Collection entries
--*--
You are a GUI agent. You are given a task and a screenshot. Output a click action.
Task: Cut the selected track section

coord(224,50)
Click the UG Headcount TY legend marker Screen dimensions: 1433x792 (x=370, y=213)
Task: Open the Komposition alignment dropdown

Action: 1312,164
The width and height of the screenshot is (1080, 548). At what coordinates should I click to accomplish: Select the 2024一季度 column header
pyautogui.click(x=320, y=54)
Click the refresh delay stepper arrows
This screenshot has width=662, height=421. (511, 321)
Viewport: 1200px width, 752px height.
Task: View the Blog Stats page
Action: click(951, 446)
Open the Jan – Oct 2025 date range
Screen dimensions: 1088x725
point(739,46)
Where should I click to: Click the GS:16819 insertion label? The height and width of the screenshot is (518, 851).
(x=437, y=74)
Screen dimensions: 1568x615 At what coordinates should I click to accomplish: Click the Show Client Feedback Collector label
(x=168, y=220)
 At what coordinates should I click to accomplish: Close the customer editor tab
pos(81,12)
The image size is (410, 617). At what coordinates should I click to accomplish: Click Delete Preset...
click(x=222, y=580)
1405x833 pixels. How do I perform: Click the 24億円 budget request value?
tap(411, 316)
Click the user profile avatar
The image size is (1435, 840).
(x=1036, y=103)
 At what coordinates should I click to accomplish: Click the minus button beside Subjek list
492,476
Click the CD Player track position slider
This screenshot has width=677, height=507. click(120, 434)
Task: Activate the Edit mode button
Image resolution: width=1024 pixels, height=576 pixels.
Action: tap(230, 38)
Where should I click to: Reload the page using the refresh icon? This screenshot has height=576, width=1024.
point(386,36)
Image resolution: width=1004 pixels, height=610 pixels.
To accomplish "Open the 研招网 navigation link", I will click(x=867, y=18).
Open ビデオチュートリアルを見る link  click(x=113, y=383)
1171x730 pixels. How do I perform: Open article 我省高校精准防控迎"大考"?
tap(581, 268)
--*--
_Task brief_: Output, exactly and with nothing else, the lines from the line containing "1171x730 pixels. How" to the end of the entries.

_Answer space_:
1171x730 pixels. How do I perform: Open article 我省高校精准防控迎"大考"?
tap(581, 268)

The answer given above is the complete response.